Research in New Issue of Language Questions Findings Published in Science
Tuesday, June 3, 2014 - 10:06am
An article appearing in the June 2014 issue of Language calls into question results previously published in several prestigious international journals, including Science. The Language article, “A statistical comparison of written language and non-linguistic symbol systems,” was authored by Richard Sproat, a Research Scientist at Google. The LSA posted a news release raising awareness of the Sproat article earlier this week.
Sproat’s analysis comes in response to a number of papers which argue that statistical analyses of symbol combinations can provide insights into the origins of written language. One paper which appeared in the journal Science in 2009 argued that a particular statistical measure — bigram conditional entropy — showed that the Indus Valley symbols behave more like those in linguistic texts than those of non-linguistic systems. Another paper published in Proceedings of the Royal Society claimed that a more sophisticated set of entropic measures put Pictish symbols in the same category as linguistic texts.
As part of his work on whether symbol systems such as these exemplify written language, Sproat developed large, structured corpora from a variety of non-linguistic systems, both ancient and modern, including Mesopotamian deity symbols (Babylonia), Pennsylvania barn stars ("hex signs"), weather forecast icon sequences from www.wunderground.com, and Unicode characters for Asian emoticons. He compared these to corpora developed from fourteen languages representing a variety of ancient and modern writing-system types.

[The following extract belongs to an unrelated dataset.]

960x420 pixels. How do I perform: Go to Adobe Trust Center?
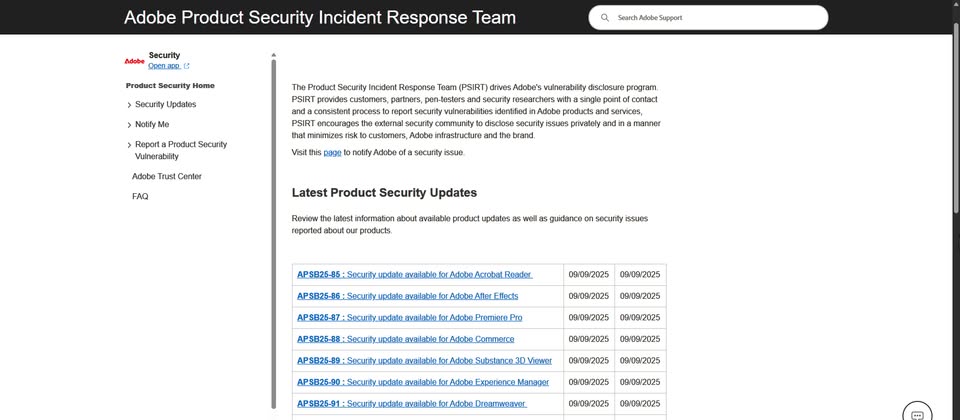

From the point of view of the measures that had been proposed in the previous literature, all of the non-linguistic symbol systems in Sproat’s collection or corpora behaved the same as the linguistic systems. However, he also found that a novel measure of the amount of local repetition and a version of previously examined entropic measures could accurately distinguish two different categories of symbol systems. Moreover, his statistical procedure, unlike the earlier ones, classifies both the Pictish and Indus Valley symbols as non-linguistic.
Despite these promising results, Sproat cautions against relying too heavily on statistical measures to analyze ancient symbol systems that have not been deciphered. He argues that a truly reliable demonstration that a collection of symbols exemplifies written language requires supporting empirical evidence, such as a credible decipherment or independent archeological evidence of a related culture of active literacy. What is clear, however, is that the previously proposed statistical methods do not work for the intended purpose.